A broker-dealer agreed to pay $5.5 million to settle FINRA charges for failure to implement adequate supervisory procedures and safeguards with regard to the short sales of equity securities under Regulation SHO.

In the Letter of Acceptance, Waiver and Consent, FINRA alleged that Interactive Brokers LLC ("Interactive"), over the span of roughly three years, (i) neglected to close out open fail-to-deliver ("FTD") positions in a timely and proper manner on over 2,000 occasions, (ii) engaged in short sales in equity securities without first borrowing or arranging to borrow the securities, and (iii) failed to inform certain customers that their short sale orders were subject to the pre-borrow restriction due to an open FTD in the security.
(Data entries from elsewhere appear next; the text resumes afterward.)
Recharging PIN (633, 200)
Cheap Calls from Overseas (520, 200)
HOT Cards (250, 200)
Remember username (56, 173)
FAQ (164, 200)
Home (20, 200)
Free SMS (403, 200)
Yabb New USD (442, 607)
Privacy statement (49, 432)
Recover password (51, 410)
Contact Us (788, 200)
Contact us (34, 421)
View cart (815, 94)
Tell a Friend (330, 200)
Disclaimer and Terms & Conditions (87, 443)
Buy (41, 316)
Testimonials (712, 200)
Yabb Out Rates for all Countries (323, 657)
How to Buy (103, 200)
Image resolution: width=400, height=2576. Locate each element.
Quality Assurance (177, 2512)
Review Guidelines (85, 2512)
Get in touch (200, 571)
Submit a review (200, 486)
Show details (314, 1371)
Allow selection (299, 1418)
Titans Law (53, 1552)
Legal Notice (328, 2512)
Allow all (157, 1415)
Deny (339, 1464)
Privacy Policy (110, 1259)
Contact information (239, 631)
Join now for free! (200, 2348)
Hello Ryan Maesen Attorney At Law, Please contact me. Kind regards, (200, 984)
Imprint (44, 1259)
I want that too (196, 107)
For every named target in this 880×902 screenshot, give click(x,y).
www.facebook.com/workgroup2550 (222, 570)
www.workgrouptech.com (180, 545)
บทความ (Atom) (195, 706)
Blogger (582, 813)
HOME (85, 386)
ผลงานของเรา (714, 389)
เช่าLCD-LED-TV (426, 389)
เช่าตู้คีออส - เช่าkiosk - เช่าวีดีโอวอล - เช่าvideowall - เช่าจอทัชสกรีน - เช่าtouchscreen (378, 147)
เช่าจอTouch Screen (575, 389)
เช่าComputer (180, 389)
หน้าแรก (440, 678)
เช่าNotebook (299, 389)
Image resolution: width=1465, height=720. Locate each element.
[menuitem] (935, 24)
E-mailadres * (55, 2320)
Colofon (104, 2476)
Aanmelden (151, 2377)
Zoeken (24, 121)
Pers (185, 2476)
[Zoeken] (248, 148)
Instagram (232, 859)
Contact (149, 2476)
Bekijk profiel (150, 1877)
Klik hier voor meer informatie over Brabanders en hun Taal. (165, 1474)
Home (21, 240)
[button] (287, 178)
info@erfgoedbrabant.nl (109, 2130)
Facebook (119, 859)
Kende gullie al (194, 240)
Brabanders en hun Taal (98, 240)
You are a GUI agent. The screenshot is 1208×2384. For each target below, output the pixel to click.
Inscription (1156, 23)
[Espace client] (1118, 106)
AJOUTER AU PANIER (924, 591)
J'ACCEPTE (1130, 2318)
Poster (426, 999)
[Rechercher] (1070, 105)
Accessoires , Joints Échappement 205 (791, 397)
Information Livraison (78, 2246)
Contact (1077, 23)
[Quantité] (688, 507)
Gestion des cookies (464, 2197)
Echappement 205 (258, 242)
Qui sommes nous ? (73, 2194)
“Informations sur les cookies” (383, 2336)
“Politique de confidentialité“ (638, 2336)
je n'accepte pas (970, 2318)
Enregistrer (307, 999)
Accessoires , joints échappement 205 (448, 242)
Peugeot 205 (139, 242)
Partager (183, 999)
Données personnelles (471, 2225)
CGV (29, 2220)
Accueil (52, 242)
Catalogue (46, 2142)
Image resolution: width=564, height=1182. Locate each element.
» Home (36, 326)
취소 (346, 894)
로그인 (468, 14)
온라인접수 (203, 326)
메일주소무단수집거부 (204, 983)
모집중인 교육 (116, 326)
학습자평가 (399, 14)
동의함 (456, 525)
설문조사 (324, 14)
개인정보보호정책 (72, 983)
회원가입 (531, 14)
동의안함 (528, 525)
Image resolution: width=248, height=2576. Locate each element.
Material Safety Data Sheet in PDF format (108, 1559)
Additionally, FINRA alleged that Interactive failed to ensure that its automated monitoring system for securities was not enforcing short sale price restrictions under SEC Rule 201. Accordingly, Interactive's automated system allowed for the execution or display of over 4,700 short sale orders in covered securities at a price less than or equal to the national best bid. Although Interactive knew in 2013 that the responsible individual was not ensuring the firm's compliance with Rule 201, Interactive failed to take any corrective action towards the individual until January 2014 or revise its supervisory systems until mid-2015.

Interactive neither admitted to nor denied the charges.